In Cajete's (2000) Philosophy and Native Science he articulates this connection through the analogy of trees and "treeness," "cosmological and structural symbols for Native science that embodies its life- and nature-centered orientations" (p. 58.) Drawing on Polish philosopher Henryk Skolimowski's eco-philosophical thought, Cajete confirms what I've felt for a long time- that the colonial cosmology is too young and inexperienced to support a sustainable vision for the future, and that what the world needs is a philosophy of "ecological cosmology" to avoid environmental destruction (p. 59.)

Cajete's (2000) "tenets of Native philosophy" feel to me like a roadmap to sustainability. Drawing on the similarities between many Indigenous cultures' worldviews that sustained us for millenia, we have been given the key for walking in our world in a way that doesn't maintain us (humans) as separate. I especially love the idea of ceremony being equated with technology for "accessing knowledge, and symbols used to remember key understandings of the natural world" (p. 65.) This could be a world where we honour everything as a living spirit; where we honour the knowledge of our old one's experiences; and where dreams are the "gateways" (p. 65.) Can you imagine how the world might flourish, how our health and well-being could be maximized, what the possibilities for technological advancement might be if we considered an ecosophical perspective?

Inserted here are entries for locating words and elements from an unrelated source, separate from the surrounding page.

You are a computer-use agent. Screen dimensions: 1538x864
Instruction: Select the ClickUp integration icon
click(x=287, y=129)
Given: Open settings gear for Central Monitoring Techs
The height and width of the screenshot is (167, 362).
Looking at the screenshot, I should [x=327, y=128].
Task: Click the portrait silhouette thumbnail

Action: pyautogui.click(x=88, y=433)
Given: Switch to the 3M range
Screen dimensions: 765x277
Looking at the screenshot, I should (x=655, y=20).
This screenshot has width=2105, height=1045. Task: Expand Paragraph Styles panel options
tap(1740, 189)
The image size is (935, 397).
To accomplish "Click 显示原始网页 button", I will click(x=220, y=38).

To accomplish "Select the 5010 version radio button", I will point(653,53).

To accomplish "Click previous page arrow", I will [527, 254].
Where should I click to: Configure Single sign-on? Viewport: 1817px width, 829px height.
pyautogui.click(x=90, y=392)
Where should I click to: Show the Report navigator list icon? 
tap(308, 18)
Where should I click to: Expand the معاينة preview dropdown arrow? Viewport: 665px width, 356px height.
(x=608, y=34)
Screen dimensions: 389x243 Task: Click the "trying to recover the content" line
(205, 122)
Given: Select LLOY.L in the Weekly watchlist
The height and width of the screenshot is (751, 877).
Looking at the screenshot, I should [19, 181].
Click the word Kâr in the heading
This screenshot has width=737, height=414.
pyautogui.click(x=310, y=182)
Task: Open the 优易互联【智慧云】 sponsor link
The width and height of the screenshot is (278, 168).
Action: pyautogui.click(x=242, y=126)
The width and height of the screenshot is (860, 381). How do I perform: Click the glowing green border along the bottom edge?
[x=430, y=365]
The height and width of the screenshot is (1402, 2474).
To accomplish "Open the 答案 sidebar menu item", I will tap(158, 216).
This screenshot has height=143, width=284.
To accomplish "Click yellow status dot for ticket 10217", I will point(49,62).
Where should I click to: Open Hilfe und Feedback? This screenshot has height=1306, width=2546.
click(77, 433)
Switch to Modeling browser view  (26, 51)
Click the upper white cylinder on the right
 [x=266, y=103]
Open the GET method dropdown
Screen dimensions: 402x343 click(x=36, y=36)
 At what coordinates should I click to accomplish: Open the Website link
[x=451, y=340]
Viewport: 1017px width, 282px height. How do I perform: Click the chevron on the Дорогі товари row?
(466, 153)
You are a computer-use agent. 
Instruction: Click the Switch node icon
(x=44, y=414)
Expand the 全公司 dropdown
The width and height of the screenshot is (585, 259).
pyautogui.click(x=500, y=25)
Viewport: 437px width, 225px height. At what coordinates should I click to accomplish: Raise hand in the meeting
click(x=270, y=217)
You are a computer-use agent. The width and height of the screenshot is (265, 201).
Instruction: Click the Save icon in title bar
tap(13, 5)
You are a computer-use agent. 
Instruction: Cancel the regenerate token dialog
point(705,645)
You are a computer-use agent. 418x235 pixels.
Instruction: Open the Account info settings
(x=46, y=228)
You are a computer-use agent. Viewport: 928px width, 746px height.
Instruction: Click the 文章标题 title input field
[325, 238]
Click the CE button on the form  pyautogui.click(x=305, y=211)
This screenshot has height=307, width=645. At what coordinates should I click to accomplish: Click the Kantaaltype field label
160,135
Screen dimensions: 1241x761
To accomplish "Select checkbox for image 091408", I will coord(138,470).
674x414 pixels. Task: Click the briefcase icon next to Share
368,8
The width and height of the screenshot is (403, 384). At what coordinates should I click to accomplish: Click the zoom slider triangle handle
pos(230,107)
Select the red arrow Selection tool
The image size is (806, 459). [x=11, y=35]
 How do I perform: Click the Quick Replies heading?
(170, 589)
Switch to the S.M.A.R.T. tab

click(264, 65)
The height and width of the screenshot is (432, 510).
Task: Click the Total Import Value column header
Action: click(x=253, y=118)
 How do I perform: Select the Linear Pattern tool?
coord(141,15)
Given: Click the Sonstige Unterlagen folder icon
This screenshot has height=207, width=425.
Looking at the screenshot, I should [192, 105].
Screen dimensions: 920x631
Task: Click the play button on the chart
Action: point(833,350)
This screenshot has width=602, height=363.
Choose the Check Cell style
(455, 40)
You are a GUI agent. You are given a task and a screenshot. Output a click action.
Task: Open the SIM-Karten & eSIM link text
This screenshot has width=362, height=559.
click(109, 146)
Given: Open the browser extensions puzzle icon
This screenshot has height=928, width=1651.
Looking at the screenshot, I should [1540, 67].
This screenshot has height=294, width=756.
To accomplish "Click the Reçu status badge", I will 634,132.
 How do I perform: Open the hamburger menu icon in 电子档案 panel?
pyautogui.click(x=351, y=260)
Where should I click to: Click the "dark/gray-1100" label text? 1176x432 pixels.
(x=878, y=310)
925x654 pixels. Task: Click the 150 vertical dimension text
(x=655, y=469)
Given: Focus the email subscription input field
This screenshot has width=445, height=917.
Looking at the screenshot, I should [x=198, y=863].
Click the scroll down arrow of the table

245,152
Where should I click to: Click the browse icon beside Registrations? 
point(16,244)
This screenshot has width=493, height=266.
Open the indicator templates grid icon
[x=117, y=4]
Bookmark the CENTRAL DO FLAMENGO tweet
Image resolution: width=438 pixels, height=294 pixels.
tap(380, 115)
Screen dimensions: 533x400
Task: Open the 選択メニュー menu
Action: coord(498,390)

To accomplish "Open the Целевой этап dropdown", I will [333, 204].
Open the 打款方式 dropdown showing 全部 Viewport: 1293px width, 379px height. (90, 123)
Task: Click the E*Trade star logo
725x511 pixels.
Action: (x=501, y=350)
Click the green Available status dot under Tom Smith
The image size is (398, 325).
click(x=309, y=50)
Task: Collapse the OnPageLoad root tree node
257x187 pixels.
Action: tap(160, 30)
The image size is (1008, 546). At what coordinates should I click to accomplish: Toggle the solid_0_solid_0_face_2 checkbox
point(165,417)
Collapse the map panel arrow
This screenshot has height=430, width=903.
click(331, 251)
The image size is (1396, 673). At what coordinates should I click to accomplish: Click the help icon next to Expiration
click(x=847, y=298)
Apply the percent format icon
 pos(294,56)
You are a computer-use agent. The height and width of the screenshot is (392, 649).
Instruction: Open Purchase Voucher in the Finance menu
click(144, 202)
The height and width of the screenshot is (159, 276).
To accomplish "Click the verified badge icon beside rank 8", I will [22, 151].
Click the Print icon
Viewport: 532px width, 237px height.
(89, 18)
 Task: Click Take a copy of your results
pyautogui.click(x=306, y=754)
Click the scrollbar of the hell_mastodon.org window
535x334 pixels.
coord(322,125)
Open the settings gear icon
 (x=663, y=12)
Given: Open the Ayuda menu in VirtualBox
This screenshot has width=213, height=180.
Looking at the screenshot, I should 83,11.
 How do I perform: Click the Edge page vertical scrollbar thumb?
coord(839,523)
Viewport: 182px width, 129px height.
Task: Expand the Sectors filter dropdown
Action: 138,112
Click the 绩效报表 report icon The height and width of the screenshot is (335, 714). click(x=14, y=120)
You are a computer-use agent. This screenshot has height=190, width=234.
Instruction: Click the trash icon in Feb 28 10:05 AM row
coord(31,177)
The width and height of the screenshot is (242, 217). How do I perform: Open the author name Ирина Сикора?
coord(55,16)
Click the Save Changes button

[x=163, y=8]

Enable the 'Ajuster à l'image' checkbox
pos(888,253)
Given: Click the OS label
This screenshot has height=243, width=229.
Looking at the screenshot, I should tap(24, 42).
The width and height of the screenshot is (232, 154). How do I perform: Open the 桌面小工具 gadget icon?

It's almost unimaginable.

What I'm noticing lately is that the most interesting and innovative technologies emerging in energy, health, and even robotics are using more holistic perspectives that consider balance and reciprocity. Hopefully, we can incorporate more and more of this as Indigenous issues and knowledge come into the forefront through the environmental protection actions that have continued to dominate the consciousness of people, transcending the corporate media blackouts, like the Keystone XL pipeline and most recently, the Standing Rock protections. These actions are using the tenets of Native philosophy at the heart of their work, calling for another way. Maybe that way will incorporate some of the "treeness" that Cajete (2000) speaks of, one that maintains "balance and harmony with all relationships to nature... based on a mutual principle of reciprocity" (p. 73.)

Sources:

Cajete, G. (2000). Philosophy and Native Science. Chapter 2, In Cajete, G. (2000) pages 57-84. Native Science: Natural Laws of Interdependence. Clear Light Publishers: Sante Fe, New Mexico.

Cavender Wilson, A. (2004). Reclaiming our humanity: Decolonization and the Recovery of Indigenous Knowledge. Chapter 4, In Abbott Mihesuah, D., & Cavender Wilson, A. (2004) pages 69-87. Indigenizing the academy: Transforming scholarship and empowering communities. Lincoln: University of Nebraska Press.